Billy Murphy experienced the consequences of the U.S. policy of a "war on drugs" while practicing law for over thirty years, including three years as a judge on the Circuit Court for Baltimore City, the highest level Maryland trial court. Judge Murphy tried numerous high-profile criminal and civil cases including some of the most celebrated in Maryland history. Making history comes naturally to Billy, as he comes from one of the most distinguished African-American families in the country. His father, William H. Murphy, Sr., was one of the first African-American judges in Maryland. His great-grandfather, founded the Afro-American Newspaper. His sister, Laura Murphy, is a top lobbyist for the American Civil Liberties Union and heads their Washington D.C. office.
Judge Murphy has handled cases in the Supreme Court of the United States and the state and federal courts of ten states, as well as in the United Kingdom.
Judge Murphy has always viewed the implementation of drug prohibition laws as a war on the poor, which is destroying communities of people of color. When he heard a LEAP speaker talk in Baltimore, Billy immediately joined the organization and volunteered to also speak for LEAP.

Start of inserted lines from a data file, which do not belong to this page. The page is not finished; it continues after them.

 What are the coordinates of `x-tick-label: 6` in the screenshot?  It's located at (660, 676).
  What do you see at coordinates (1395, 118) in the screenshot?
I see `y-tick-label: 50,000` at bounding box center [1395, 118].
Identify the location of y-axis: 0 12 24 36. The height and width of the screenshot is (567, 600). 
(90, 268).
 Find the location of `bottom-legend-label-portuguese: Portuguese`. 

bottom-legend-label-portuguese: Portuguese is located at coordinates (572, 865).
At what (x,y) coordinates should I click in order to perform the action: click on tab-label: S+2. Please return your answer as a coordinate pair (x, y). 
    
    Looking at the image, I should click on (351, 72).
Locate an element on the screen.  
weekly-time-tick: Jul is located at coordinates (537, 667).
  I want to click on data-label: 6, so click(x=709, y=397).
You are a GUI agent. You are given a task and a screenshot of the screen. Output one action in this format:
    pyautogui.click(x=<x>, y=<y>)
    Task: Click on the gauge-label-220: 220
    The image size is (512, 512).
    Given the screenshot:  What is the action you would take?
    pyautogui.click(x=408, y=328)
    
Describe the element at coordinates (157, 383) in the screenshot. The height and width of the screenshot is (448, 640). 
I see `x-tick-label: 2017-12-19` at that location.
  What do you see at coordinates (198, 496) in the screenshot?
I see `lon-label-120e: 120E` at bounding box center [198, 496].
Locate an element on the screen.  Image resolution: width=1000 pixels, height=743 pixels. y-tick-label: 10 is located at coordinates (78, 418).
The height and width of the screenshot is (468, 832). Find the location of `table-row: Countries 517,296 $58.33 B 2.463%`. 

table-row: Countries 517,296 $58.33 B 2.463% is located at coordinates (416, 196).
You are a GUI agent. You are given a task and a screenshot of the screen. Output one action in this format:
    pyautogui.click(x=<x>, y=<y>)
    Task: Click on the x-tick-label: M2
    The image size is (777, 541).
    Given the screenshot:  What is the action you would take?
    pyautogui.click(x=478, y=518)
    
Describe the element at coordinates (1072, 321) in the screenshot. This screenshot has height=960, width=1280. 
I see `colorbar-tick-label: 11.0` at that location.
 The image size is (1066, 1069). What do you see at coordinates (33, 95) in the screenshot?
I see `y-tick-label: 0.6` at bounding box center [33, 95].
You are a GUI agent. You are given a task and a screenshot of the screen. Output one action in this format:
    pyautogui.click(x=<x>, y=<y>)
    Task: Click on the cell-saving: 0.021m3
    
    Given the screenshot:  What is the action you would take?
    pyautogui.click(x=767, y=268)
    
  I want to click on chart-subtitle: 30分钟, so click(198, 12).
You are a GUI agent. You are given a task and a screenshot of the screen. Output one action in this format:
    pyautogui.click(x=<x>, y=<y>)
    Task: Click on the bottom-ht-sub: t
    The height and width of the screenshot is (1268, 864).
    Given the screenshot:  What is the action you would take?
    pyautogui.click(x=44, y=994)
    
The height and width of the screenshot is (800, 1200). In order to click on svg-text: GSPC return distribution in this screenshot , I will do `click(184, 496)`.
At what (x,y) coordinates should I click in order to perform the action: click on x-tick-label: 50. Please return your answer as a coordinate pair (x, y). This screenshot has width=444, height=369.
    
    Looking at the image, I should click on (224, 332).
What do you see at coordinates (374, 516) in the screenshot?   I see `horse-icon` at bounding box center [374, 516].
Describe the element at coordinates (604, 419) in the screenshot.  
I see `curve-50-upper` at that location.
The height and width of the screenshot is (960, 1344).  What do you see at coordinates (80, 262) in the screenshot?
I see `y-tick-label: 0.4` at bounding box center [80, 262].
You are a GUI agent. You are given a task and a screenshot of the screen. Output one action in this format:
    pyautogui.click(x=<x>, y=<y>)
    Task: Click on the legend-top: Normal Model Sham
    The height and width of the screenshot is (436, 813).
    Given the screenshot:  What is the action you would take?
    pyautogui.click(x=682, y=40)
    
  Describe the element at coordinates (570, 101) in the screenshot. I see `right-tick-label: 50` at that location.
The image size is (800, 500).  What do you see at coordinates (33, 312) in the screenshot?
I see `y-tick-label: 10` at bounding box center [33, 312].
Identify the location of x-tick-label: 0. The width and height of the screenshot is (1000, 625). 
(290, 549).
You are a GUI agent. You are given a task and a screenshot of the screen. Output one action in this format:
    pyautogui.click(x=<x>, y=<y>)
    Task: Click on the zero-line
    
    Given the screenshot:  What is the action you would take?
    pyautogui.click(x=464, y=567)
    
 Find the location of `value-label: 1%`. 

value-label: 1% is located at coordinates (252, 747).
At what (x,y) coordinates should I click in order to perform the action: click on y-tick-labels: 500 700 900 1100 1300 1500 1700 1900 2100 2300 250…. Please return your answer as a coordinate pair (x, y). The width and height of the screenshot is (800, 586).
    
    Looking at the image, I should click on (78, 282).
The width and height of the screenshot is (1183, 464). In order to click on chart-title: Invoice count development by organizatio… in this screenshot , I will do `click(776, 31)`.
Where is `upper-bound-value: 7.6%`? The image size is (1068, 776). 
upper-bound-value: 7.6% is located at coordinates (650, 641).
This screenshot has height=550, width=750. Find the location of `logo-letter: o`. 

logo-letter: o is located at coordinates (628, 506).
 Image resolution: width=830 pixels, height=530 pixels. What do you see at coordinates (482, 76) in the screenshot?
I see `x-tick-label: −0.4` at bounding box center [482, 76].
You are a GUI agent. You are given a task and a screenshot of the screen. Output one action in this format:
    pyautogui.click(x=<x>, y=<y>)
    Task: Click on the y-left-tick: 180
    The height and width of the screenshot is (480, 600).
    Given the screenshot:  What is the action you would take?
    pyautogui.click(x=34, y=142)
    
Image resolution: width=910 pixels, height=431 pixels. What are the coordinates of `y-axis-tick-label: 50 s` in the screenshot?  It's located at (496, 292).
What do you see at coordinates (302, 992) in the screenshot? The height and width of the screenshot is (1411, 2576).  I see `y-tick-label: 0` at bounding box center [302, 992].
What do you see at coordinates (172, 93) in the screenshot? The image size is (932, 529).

Profiled on five different years in Baltimore Magazine, Billy was named one of the top four criminal lawyers in Maryland and rated as one of the 25 smartest people in Baltimore. In describing Judge Murphy, Baltimore Magazine said he "is scary-smart. Like, that thing you learned today? He probable already knows it. An M.I.T. engineering grad, Murphy wired his practice years ago so that he could check precedents, draft motions, and send e-mail while in court. Murphy would have made a brilliant engineer-he sped through Poly high school with straight 100's in physics, chemistry, and calculus. But his most difficult career choice was not between law and engineering. It was between law and his true love, jazz. 'When I passed the bar, my first reaction was elation,' Murphy recalled. 'And then I said, 'S--t. This means I probably can't be a musician.' But Murphy seems to have reconciled himself to the legal life. Maybe his practice of yoga smoothed the way. 'It's an extension of my Christian beliefs,' Murphy said. 'If God is like the pinnacle of the mountaintop, each religion can be viewed as a different road up the same mountain. Intelligent people look for the fastest way to get to the top of the mountain."